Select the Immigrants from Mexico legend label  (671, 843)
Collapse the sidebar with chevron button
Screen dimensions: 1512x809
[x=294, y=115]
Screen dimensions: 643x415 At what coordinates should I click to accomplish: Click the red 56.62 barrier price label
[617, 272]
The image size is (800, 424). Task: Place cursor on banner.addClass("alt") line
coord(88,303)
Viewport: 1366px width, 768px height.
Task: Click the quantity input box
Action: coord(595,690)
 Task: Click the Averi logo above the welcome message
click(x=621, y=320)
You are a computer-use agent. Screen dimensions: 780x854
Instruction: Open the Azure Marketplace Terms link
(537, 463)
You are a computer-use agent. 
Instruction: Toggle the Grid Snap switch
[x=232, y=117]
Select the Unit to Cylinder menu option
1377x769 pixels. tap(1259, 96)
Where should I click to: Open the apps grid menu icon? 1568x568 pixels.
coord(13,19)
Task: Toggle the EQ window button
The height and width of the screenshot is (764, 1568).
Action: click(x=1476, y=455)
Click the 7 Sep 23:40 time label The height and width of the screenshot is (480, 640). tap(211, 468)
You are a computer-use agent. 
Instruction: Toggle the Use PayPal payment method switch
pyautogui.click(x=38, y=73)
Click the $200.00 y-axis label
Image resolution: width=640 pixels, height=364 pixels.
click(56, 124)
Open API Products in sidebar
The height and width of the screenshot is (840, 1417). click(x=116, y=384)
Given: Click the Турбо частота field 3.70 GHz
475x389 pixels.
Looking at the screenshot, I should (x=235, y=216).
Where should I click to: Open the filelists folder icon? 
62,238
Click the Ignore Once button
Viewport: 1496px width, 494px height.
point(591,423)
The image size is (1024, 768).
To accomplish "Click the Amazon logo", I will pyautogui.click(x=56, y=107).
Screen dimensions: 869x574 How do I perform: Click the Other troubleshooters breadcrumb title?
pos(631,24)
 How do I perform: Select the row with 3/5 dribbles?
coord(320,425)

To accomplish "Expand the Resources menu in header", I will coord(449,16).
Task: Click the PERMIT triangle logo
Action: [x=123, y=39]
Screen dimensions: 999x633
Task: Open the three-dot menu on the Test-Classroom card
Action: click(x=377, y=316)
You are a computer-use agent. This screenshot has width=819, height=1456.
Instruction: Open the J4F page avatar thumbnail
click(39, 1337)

-=-=-

WHAT IS BEING ASKED
Please reproduce all of the material above, swapping every "Instruction" for "Command" and keeping everything else the same.

ANSWER TO THIS EXERCISE
Select the Immigrants from Mexico legend label  (671, 843)
Collapse the sidebar with chevron button
Screen dimensions: 1512x809
[x=294, y=115]
Screen dimensions: 643x415 At what coordinates should I click to accomplish: Click the red 56.62 barrier price label
[617, 272]
The image size is (800, 424). Task: Place cursor on banner.addClass("alt") line
coord(88,303)
Viewport: 1366px width, 768px height.
Task: Click the quantity input box
Action: coord(595,690)
 Task: Click the Averi logo above the welcome message
click(x=621, y=320)
You are a computer-use agent. Screen dimensions: 780x854
Command: Open the Azure Marketplace Terms link
(537, 463)
You are a computer-use agent. 
Command: Toggle the Grid Snap switch
[x=232, y=117]
Select the Unit to Cylinder menu option
1377x769 pixels. tap(1259, 96)
Where should I click to: Open the apps grid menu icon? 1568x568 pixels.
coord(13,19)
Task: Toggle the EQ window button
The height and width of the screenshot is (764, 1568).
Action: click(x=1476, y=455)
Click the 7 Sep 23:40 time label The height and width of the screenshot is (480, 640). tap(211, 468)
You are a computer-use agent. 
Command: Toggle the Use PayPal payment method switch
pyautogui.click(x=38, y=73)
Click the $200.00 y-axis label
Image resolution: width=640 pixels, height=364 pixels.
click(56, 124)
Open API Products in sidebar
The height and width of the screenshot is (840, 1417). click(x=116, y=384)
Given: Click the Турбо частота field 3.70 GHz
475x389 pixels.
Looking at the screenshot, I should (x=235, y=216).
Where should I click to: Open the filelists folder icon? 
62,238
Click the Ignore Once button
Viewport: 1496px width, 494px height.
point(591,423)
The image size is (1024, 768).
To accomplish "Click the Amazon logo", I will pyautogui.click(x=56, y=107).
Screen dimensions: 869x574 How do I perform: Click the Other troubleshooters breadcrumb title?
pos(631,24)
 How do I perform: Select the row with 3/5 dribbles?
coord(320,425)

To accomplish "Expand the Resources menu in header", I will coord(449,16).
Task: Click the PERMIT triangle logo
Action: [x=123, y=39]
Screen dimensions: 999x633
Task: Open the three-dot menu on the Test-Classroom card
Action: click(x=377, y=316)
You are a computer-use agent. This screenshot has width=819, height=1456.
Command: Open the J4F page avatar thumbnail
click(39, 1337)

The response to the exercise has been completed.